Но оказывается, не вся публика этому рада. Габи мне рассказала, что мои верные поклонники собирают пожертвования, чтобы вернуть меня к моей прежней манере – с паузами и медленными темпами. Это уж совсем смешно, хотя и трогательно, а может, и ужасно грустно.
Но они и впрямь собрали деньги и упросили Габи мне их вручить (всучить). Дочь дождалась момента, когда я был в настроении, и, протягивая мне деньги, сказала:
– Вот тебе, папочка, прибавка к твоим миллионам, дабы ты не брезгал паузами и медленными темпами.
Я заглянул в конверт.
– Деньги? От кого?
– От твоих верных поклонников. Они не могут жить без твоих пауз и медленных адажио.
– Это что – подачка? Или подначка? Впрочем, это одно и то же – ишак или осел…
– Нет, осел может быть и домашним, и диким, а ишак – только прирученным, домашним…
– На что ты намекаешь?
– Твои верные извинялись и просили, чтобы ты, ради бога, не подумал, что они ослы… Это от чистого сердца. Половина сбора от концерта.
– Верни им! Верни! Не желаю даже прикасаться. Ишь чего выдумали!
– Поздно, папочка. И виноваты во всем не они, а ты сам.

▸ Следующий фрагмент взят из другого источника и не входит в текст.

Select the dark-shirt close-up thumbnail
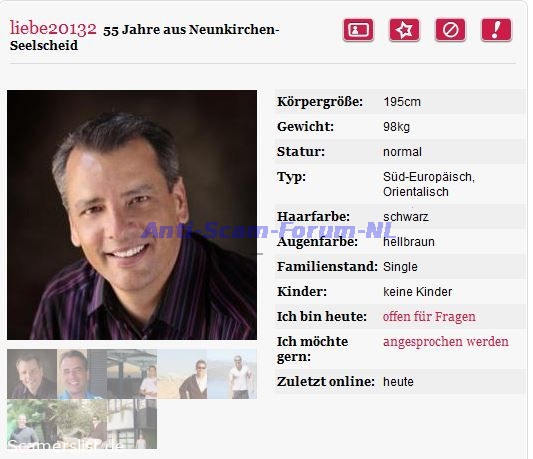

– Ну конечно, я виноват. Кто же еще!
– Но ведь ты сам отказался от своей прежней манеры, а им она дорога.
– Главное, чтобы музыка оставалась музыкой, а манеры могут быть разными. Юдину спросили, почему она играет Баха так, как раньше никогда не играла.

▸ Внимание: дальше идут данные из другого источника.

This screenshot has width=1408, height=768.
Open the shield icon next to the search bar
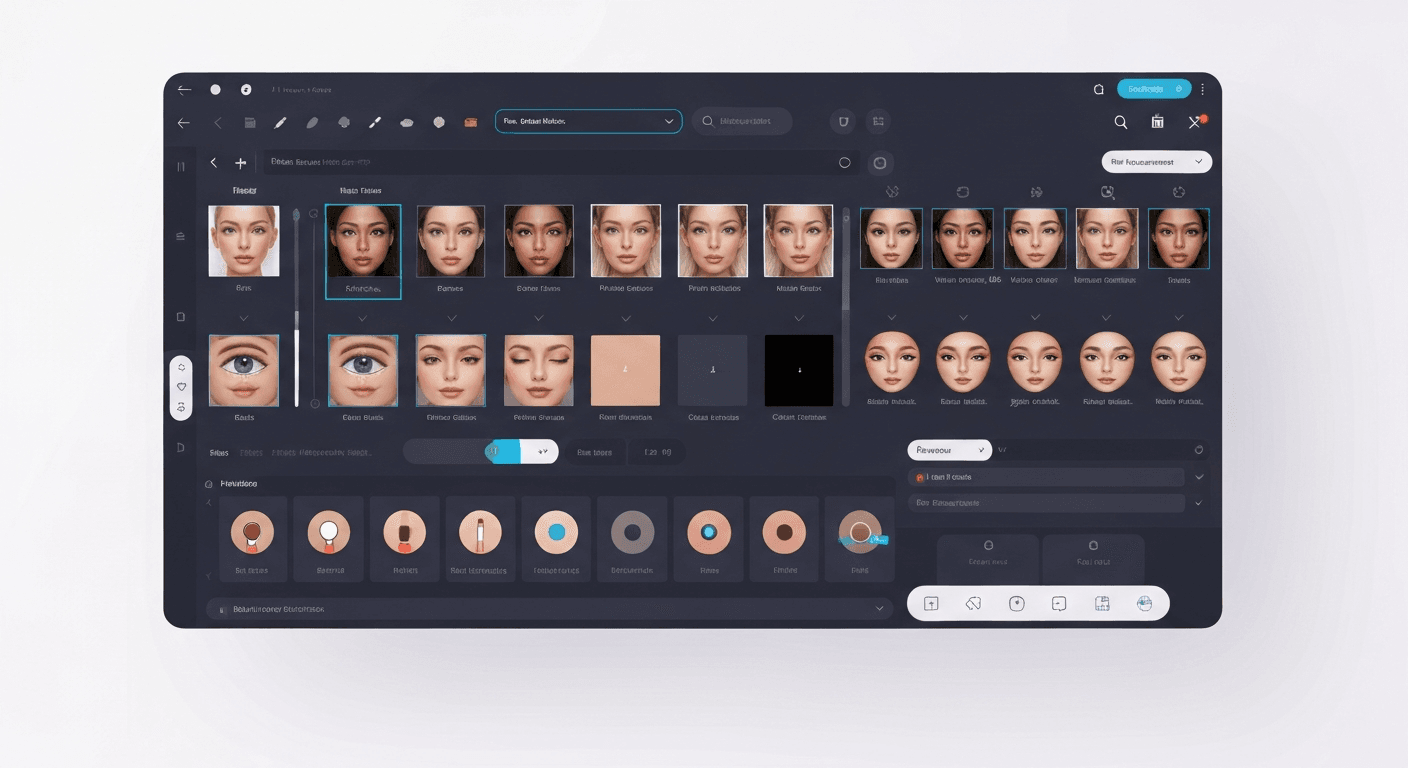pos(843,121)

– И что же она ответила, твоя Юдина?
– «Потому что идет война». И была права.
– Папочка… – Дочь показывала, что она тоже умеет пользоваться внушительными и укоризненными паузами.
– Что? Что? Что? – Я оставлял за ней право на любой ответ, который все равно меня не удовлетворит.
– Ничего. Просто скоро ты скажешь, что музыку тоже не любишь.
– Что же я, по-твоему, люблю?
– Хлопать себя по карманам и искать ключи – притом что ты их держишь в руках. – Дочь, словно бы долго дожидалась походящего момента, чтобы это сказать, но дождалась только сейчас – потому и сказала.